-- DIRECTIONS FOR THIS TASK --
Copy out all of the entries below without any change.

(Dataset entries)

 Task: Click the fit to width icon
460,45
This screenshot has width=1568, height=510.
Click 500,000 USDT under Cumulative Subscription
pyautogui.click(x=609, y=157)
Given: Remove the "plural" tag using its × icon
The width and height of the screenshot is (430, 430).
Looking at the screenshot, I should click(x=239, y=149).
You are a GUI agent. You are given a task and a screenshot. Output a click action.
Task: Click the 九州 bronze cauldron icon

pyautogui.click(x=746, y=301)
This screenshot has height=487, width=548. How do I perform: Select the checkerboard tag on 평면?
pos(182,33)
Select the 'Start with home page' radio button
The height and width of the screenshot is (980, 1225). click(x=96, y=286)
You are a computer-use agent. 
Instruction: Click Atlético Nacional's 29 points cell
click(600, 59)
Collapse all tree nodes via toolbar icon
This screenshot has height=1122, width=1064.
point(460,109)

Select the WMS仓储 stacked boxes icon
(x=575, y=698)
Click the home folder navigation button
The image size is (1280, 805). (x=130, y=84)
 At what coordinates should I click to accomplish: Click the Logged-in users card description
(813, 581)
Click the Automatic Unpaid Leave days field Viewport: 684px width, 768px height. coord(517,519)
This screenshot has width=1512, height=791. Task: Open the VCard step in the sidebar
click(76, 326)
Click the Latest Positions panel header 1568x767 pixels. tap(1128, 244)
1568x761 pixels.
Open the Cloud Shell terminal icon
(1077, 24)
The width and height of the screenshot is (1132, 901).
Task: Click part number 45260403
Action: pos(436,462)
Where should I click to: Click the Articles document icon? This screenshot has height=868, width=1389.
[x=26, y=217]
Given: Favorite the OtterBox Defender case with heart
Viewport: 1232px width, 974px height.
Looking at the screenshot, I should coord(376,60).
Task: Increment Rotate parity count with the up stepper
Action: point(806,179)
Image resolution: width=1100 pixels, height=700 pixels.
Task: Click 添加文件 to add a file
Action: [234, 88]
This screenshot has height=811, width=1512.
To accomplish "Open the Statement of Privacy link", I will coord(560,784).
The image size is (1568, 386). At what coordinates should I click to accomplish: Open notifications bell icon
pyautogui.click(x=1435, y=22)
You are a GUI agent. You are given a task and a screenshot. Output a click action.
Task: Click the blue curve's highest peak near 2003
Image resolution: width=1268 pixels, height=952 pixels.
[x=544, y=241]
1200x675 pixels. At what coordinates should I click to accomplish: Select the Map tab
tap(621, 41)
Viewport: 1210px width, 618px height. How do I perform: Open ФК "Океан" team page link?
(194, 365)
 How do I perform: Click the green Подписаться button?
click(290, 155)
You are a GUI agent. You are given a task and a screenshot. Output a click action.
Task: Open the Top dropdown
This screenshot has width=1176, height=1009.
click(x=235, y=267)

-- TASK RESPONSE --
 Task: Click the fit to width icon
460,45
This screenshot has width=1568, height=510.
Click 500,000 USDT under Cumulative Subscription
pyautogui.click(x=609, y=157)
Given: Remove the "plural" tag using its × icon
The width and height of the screenshot is (430, 430).
Looking at the screenshot, I should click(x=239, y=149).
You are a GUI agent. You are given a task and a screenshot. Output a click action.
Task: Click the 九州 bronze cauldron icon

pyautogui.click(x=746, y=301)
This screenshot has height=487, width=548. How do I perform: Select the checkerboard tag on 평면?
pos(182,33)
Select the 'Start with home page' radio button
The height and width of the screenshot is (980, 1225). click(x=96, y=286)
You are a computer-use agent. 
Instruction: Click Atlético Nacional's 29 points cell
click(600, 59)
Collapse all tree nodes via toolbar icon
This screenshot has height=1122, width=1064.
point(460,109)

Select the WMS仓储 stacked boxes icon
(x=575, y=698)
Click the home folder navigation button
The image size is (1280, 805). (x=130, y=84)
 At what coordinates should I click to accomplish: Click the Logged-in users card description
(813, 581)
Click the Automatic Unpaid Leave days field Viewport: 684px width, 768px height. coord(517,519)
This screenshot has width=1512, height=791. Task: Open the VCard step in the sidebar
click(76, 326)
Click the Latest Positions panel header 1568x767 pixels. tap(1128, 244)
1568x761 pixels.
Open the Cloud Shell terminal icon
(1077, 24)
The width and height of the screenshot is (1132, 901).
Task: Click part number 45260403
Action: pos(436,462)
Where should I click to: Click the Articles document icon? This screenshot has height=868, width=1389.
[x=26, y=217]
Given: Favorite the OtterBox Defender case with heart
Viewport: 1232px width, 974px height.
Looking at the screenshot, I should coord(376,60).
Task: Increment Rotate parity count with the up stepper
Action: point(806,179)
Image resolution: width=1100 pixels, height=700 pixels.
Task: Click 添加文件 to add a file
Action: [234, 88]
This screenshot has height=811, width=1512.
To accomplish "Open the Statement of Privacy link", I will coord(560,784).
The image size is (1568, 386). At what coordinates should I click to accomplish: Open notifications bell icon
pyautogui.click(x=1435, y=22)
You are a GUI agent. You are given a task and a screenshot. Output a click action.
Task: Click the blue curve's highest peak near 2003
Image resolution: width=1268 pixels, height=952 pixels.
[x=544, y=241]
1200x675 pixels. At what coordinates should I click to accomplish: Select the Map tab
tap(621, 41)
Viewport: 1210px width, 618px height. How do I perform: Open ФК "Океан" team page link?
(194, 365)
 How do I perform: Click the green Подписаться button?
click(290, 155)
You are a GUI agent. You are given a task and a screenshot. Output a click action.
Task: Open the Top dropdown
This screenshot has width=1176, height=1009.
click(x=235, y=267)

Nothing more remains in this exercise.